William of Capraia (died 1264) was the regent for Marianus II of Arborea from 1241 until his death, being entitled "Judge" from 1250 on.

==Biography==
He was the son of Ugo degli Alberti of the Counts of Capraia and Bina, the first wife of Peter I of Arborea, whom he divorced in 1191 and who subsequently remarried (1193).

When Peter II of Arborea died in 1241, William immediately assumed the regency with the alliance of the Gherardeschi, counts of Donoratico, and the Visconti. On 29 September 1250, Pope Innocent IV recognised his sovereignty in Arborea, though the Corona de Logu never did.

In 1257, William led Arborea, along with Gallura and Logudoro, the Pisan giudicati, into a war against Genoese Cagliari. After fourteen months of war, the deposed judge of Cagliari, Salusio VI, was forced to flee and his giudicato was divided up between the victors: a third to Gallura, a third to Arborea, and a third to the Gherardeschi of Pisa.
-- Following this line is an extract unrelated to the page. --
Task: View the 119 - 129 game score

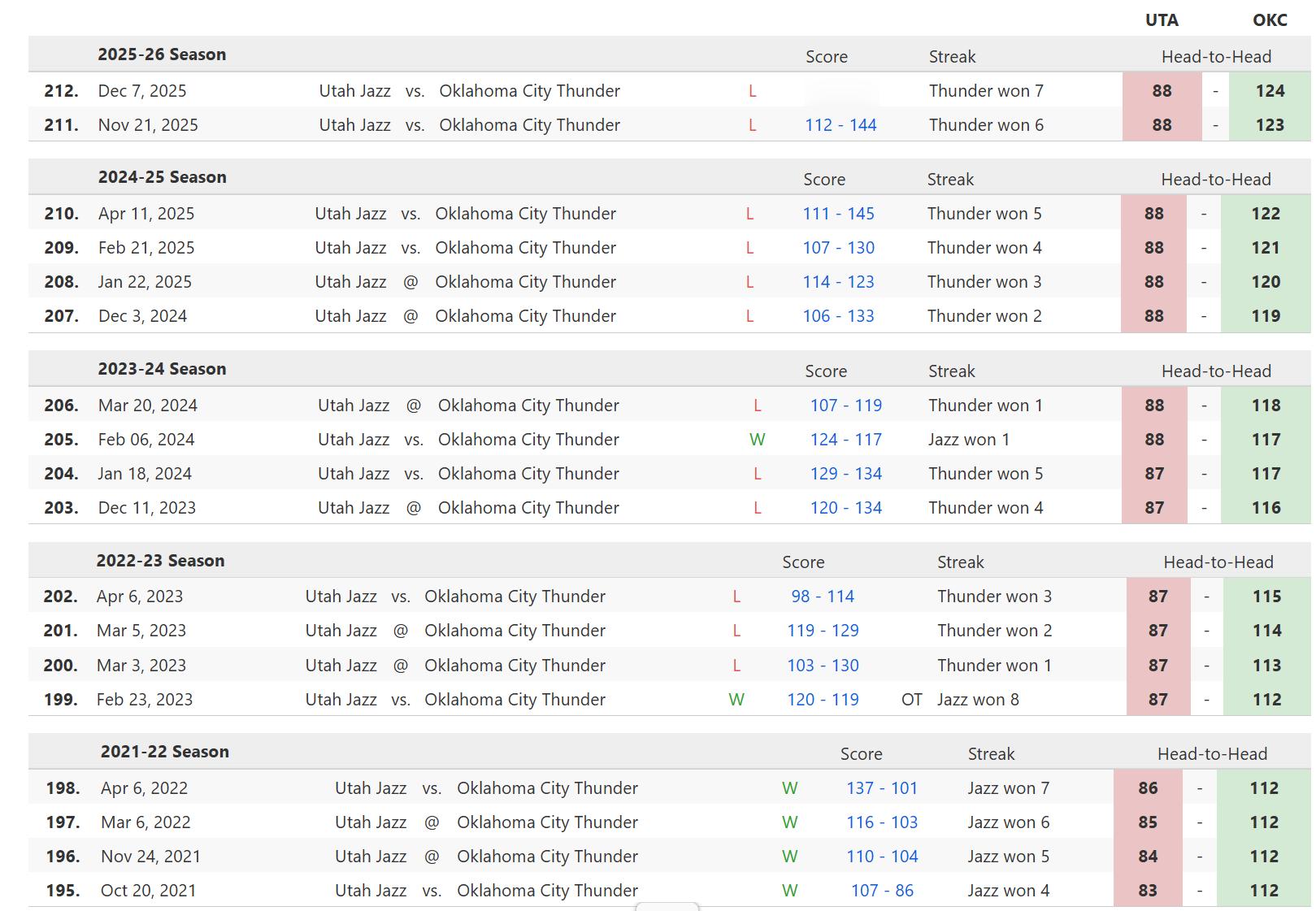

Salusio's capital, Santa Igia, was destroyed. Ogliastra and Sarrabus went to John Visconti of Gallura, while the curatori of Gippi, Nuraminis, Trexenta, Marmilla inferiore, Dolia, Gerrei, and Barbagia di Seulo went to Arborea. Sulcis, Cixerri, Nora, and Decimo were granted to Gherardo and Ugolino della Gherardesca, counts of Donoratico, while Cagliari itself went to the commune of Pisa. By its expansion into the interior of the island, Arborea ensured its long-term survival in the face of external foes.

Next, William pressed his claims to Logudoro – derived from Hugh I of Arborea, who was a uterine brother of Marianus II of Logudoro – by arms. In 1259, he entered into a lifelong battle with the Doria of Genoa after the death of Adelasia, the last ruler of the native dynasty in Logudoro.

When he died in 1264, William left the regency-judgeship to his son Nicholas.